• **Directions**:
From the first line of the data below, repeat each line exactly until you reach the line with "Click the Diamond"; include that line too.
*** Opening Source records ***
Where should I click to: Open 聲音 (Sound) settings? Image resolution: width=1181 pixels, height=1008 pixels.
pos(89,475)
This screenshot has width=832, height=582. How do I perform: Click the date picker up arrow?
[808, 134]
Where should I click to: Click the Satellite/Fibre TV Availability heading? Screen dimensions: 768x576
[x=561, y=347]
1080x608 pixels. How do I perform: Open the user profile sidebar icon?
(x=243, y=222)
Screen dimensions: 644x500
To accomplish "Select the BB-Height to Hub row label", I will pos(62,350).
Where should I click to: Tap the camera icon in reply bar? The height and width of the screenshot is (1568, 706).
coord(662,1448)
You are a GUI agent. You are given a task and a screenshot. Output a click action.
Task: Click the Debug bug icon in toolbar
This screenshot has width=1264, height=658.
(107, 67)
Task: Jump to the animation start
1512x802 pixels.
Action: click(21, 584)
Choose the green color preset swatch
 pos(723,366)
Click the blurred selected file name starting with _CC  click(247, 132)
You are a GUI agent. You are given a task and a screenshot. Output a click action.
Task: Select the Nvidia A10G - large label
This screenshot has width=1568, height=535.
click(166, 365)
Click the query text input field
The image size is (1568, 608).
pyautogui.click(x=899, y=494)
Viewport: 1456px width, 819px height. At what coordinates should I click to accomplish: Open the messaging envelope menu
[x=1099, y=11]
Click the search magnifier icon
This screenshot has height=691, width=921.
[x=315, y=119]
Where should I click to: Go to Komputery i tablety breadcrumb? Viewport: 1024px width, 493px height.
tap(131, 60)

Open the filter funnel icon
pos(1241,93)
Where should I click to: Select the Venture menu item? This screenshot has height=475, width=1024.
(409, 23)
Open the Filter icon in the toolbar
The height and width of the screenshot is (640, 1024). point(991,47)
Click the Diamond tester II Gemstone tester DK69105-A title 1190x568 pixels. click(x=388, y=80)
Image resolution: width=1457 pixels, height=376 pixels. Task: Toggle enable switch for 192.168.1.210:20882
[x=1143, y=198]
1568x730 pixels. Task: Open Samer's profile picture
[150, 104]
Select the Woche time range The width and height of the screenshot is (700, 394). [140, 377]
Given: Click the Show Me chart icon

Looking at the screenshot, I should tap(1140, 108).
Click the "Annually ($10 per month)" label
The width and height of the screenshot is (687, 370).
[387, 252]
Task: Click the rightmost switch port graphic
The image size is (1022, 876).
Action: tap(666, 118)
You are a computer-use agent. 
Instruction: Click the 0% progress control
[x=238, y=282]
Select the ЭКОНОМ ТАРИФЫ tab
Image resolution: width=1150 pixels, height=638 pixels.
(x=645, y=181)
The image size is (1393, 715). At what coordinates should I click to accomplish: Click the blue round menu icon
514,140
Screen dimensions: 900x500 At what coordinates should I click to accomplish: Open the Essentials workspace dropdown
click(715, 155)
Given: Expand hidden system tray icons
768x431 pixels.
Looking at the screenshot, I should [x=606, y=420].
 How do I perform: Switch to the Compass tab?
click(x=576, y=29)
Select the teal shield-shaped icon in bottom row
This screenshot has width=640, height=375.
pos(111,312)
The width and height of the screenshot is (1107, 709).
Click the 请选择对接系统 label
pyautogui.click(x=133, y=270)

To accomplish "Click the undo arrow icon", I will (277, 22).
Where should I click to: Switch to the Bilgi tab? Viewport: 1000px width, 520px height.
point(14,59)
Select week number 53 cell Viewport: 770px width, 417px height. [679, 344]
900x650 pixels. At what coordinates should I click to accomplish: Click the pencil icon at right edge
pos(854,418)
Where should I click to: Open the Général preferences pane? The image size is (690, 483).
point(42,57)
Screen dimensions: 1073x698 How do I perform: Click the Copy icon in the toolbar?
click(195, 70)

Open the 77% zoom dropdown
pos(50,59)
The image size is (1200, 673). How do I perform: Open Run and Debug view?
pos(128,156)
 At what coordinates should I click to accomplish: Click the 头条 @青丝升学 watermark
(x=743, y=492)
*** Closing Source records ***
• **Result of this task**:
Where should I click to: Open 聲音 (Sound) settings? Image resolution: width=1181 pixels, height=1008 pixels.
pos(89,475)
This screenshot has width=832, height=582. How do I perform: Click the date picker up arrow?
[808, 134]
Where should I click to: Click the Satellite/Fibre TV Availability heading? Screen dimensions: 768x576
[x=561, y=347]
1080x608 pixels. How do I perform: Open the user profile sidebar icon?
(x=243, y=222)
Screen dimensions: 644x500
To accomplish "Select the BB-Height to Hub row label", I will pos(62,350).
Where should I click to: Tap the camera icon in reply bar? The height and width of the screenshot is (1568, 706).
coord(662,1448)
You are a GUI agent. You are given a task and a screenshot. Output a click action.
Task: Click the Debug bug icon in toolbar
This screenshot has width=1264, height=658.
(107, 67)
Task: Jump to the animation start
1512x802 pixels.
Action: click(21, 584)
Choose the green color preset swatch
 pos(723,366)
Click the blurred selected file name starting with _CC  click(247, 132)
You are a GUI agent. You are given a task and a screenshot. Output a click action.
Task: Select the Nvidia A10G - large label
This screenshot has width=1568, height=535.
click(166, 365)
Click the query text input field
The image size is (1568, 608).
pyautogui.click(x=899, y=494)
Viewport: 1456px width, 819px height. At what coordinates should I click to accomplish: Open the messaging envelope menu
[x=1099, y=11]
Click the search magnifier icon
This screenshot has height=691, width=921.
[x=315, y=119]
Where should I click to: Go to Komputery i tablety breadcrumb? Viewport: 1024px width, 493px height.
tap(131, 60)

Open the filter funnel icon
pos(1241,93)
Where should I click to: Select the Venture menu item? This screenshot has height=475, width=1024.
(409, 23)
Open the Filter icon in the toolbar
The height and width of the screenshot is (640, 1024). point(991,47)
Click the Diamond tester II Gemstone tester DK69105-A title 1190x568 pixels. click(x=388, y=80)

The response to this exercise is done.